**YOUR GOAL**.
In the records below, swap "icon" for "button" throughout the stretch from the line containing "Where should I click to: Click the Monday" through the line containing "coord(433,415)", leaving everything else unchanged. Return only that stretch.

[Data on locating visible targets]

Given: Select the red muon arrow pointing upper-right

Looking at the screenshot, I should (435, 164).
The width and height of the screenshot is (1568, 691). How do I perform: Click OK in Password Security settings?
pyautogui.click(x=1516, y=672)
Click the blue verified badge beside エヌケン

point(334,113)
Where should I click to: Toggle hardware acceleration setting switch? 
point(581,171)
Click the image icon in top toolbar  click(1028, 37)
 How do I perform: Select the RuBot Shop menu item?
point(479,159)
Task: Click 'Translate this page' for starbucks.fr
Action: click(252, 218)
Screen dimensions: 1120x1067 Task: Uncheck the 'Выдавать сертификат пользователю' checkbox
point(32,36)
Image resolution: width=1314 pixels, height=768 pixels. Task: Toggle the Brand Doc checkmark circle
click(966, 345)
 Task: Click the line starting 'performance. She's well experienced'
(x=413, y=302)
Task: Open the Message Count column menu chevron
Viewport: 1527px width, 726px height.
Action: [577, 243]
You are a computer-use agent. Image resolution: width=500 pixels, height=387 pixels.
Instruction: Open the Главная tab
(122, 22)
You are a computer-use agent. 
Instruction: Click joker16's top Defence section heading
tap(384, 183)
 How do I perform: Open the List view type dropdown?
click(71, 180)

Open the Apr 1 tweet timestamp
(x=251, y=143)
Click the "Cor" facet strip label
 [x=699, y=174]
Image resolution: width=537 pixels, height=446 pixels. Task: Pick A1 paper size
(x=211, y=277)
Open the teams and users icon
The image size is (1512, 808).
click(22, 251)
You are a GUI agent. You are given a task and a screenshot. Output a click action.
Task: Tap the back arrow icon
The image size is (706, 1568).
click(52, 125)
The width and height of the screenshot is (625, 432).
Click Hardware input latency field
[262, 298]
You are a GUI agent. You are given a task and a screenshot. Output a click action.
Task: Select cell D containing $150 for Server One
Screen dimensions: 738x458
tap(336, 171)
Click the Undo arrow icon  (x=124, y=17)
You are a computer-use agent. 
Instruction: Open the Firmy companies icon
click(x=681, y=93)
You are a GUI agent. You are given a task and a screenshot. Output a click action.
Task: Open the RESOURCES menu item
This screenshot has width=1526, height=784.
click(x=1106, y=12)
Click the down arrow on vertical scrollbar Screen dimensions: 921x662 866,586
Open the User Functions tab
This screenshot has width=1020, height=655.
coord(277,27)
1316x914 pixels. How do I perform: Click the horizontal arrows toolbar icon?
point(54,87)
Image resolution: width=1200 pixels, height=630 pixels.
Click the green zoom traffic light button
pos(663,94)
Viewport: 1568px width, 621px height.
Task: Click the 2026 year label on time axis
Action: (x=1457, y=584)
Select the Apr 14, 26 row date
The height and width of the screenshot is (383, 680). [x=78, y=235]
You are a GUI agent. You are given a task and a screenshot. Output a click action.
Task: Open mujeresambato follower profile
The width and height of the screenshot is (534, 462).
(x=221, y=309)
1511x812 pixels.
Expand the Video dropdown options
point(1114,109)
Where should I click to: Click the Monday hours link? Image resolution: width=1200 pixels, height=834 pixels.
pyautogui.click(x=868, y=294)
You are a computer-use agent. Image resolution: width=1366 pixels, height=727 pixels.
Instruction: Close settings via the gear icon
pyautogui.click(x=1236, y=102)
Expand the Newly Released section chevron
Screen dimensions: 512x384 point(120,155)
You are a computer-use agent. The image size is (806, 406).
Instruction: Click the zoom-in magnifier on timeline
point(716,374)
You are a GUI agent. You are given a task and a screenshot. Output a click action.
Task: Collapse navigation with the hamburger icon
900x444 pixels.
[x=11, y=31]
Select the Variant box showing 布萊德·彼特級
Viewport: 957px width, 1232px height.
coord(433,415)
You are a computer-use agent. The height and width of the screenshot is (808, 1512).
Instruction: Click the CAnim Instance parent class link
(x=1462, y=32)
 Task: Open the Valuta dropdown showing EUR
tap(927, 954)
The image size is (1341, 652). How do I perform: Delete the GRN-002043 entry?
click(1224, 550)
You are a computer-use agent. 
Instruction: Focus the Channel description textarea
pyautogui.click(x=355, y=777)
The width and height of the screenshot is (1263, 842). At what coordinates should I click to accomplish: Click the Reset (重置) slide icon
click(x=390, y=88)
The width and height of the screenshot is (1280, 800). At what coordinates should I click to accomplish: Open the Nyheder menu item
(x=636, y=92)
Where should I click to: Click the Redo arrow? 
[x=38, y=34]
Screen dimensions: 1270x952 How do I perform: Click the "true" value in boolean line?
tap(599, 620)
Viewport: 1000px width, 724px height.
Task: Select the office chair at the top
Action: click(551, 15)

**OUTPUT FOR THIS EXERCISE**.
Where should I click to: Click the Monday hours link? Image resolution: width=1200 pixels, height=834 pixels.
pyautogui.click(x=868, y=294)
You are a computer-use agent. Image resolution: width=1366 pixels, height=727 pixels.
Instruction: Close settings via the gear button
pyautogui.click(x=1236, y=102)
Expand the Newly Released section chevron
Screen dimensions: 512x384 point(120,155)
You are a computer-use agent. The image size is (806, 406).
Instruction: Click the zoom-in magnifier on timeline
point(716,374)
You are a GUI agent. You are given a task and a screenshot. Output a click action.
Task: Collapse navigation with the hamburger button
900x444 pixels.
[x=11, y=31]
Select the Variant box showing 布萊德·彼特級
Viewport: 957px width, 1232px height.
coord(433,415)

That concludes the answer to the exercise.